In deciding to reimagine an emblematic riverside square, Nantes faced challenges around both design and democracy. Its deliberative approach rose to both.
Plans to redevelop a city-centre square in Nantes were initially met with concern and conflicting opinions. Particularly from the traders of the iconic market that had been a famous and much-loved feature of the riverside site for well over a century.
“Little Holland is the most picturesque Nantes market,” said artisan pasta maker Henri Refuto when he was first told of the plans. “But,” he continued, “the square is filthy, access is complicated and, seen from the outside, it looks awful behind rows of pick-up trucks.”
While Refuto recognised the need for change, he was cautious about it too. “We must beware of losing the market's character,” he said.
For cheesemaker Anthony Couëdel, whose family has traded at Little Holland for generations, the main worry was his livelihood. “I was totally against the project,” he admits, “we worried about the future of the market.”
Retiree Eric Gachet's view of the proposal was different again. He saw it as an opportunity to create more green leisure space: “A square is normally synonymous with conviviality. We should be able to stop there for a drink and a chat.”
From the start of the Little Holland Square transformation project, it was clear that this emblematic eight-acre site linking the Loire with the city centre had a special place in citizens' hearts - and aroused strong emotions and opinions.
There was, however, some common ground. It was difficult to dispute the fact that the area had lost its way and its purpose and needed to be recreated for 21st century living.
Boats, baths and transport hubs
Taking its name from the Dutch merchants who traded there in the 17th century, the square had many incarnations. As a bustling port, a recreation area with public bathhouse and gardens, a railway hub - and a place to go for all the fun of the fair.
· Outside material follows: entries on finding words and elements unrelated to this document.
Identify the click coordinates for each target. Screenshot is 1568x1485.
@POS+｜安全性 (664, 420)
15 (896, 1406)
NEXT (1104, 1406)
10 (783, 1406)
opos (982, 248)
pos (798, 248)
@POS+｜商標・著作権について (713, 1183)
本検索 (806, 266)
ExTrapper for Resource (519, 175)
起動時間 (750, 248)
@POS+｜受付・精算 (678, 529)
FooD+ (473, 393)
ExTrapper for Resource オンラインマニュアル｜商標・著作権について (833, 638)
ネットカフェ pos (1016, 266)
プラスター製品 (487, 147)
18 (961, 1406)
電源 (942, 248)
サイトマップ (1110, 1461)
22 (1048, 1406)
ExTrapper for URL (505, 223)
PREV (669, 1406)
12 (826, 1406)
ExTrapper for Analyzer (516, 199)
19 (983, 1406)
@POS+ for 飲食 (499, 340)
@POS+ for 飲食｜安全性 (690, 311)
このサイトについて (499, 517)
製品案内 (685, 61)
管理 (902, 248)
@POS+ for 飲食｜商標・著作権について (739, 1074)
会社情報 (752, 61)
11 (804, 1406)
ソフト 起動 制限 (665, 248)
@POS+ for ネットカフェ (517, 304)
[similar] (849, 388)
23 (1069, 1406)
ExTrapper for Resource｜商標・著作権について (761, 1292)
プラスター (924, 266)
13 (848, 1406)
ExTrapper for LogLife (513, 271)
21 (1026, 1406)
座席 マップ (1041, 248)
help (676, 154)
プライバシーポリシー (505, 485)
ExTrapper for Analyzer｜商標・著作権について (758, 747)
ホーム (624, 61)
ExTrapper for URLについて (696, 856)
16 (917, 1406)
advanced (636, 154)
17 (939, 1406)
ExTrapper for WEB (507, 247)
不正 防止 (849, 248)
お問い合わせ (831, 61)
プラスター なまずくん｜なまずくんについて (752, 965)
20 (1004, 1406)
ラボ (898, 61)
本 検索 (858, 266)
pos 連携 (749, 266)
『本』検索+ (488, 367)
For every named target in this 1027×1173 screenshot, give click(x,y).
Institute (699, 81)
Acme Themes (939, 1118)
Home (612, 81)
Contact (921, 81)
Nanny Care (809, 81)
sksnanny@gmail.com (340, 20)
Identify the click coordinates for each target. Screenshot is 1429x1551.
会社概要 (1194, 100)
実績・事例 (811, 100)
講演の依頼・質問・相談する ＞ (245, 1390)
At the end of the last century the site hosted sports, social and cultural events alongside the popular weekly market. But 20 years on it had, fundamentally, become little more than a huge, ugly car park for over 1,000 cars.
“Because of its history and location, Little Holland Square is a particularly sensitive place for everyone in Nantes,” says Catherine Veyrat-Durebex, project manager in the city's citizen dialogue, evaluation and foresight department. “So the redesign of the area is a major challenge with high expectations from citizens.”
The city determined to make the renewal project even more than a symbol of its ambitions to respond to the urban transitions currently facing cities - liveability, energy, mobility and the role of nature.
“The project is also,” says Veyrat-Durebex, “a landmark in terms of democracy and our commitment to making the city with citizens, at every stage, on an equal footing with other stakeholders.”
Deliberative democracy in action
Nantes is well versed in citizen engagement. In the last six years alone it has set up 200 projects to which tens of thousands of citizens contributed, and organised three great debates. One of these was on the major urban renewal programme centred on the Loire that includes the Little Holland Square project.
For this project, the city scaled-up a rigorous participation process it had already developed as a common reference for all sectors.
“More and more urban projects take into account the sensitive, pragmatic and non-expert view of citizens and stakeholders,” says Emilie Bazin, another project manager in the citizen dialogue, evaluation and foresight department involved in the project.
Bazin describes Nantes' engagement approach on this project as, “A holistic, sensitive, multi-actor, multi-thematic process that goes beyond a public consultation and the collection of individual points of view by developing a deliberative dynamic which enables a collective point of view to be brought out.”
In the case of Little Holland, she says, “This view emerged from several meetings of a panel of citizens plus repeated visits to the square as well as other places in the city, working on senses, atmosphere and feelings and interviewing experts such as traders, shopkeepers and businesses in order to come to agreed recommendations.”
Seizing the opportunity to have a say
This panel of 30 citizens, selected from 270 who had volunteered or been randomly drawn, also took part in a series of workshops where these recommendations were discussed in the context of specific issues such as potential uses of the square, access and transport and environmental and climate change challenges.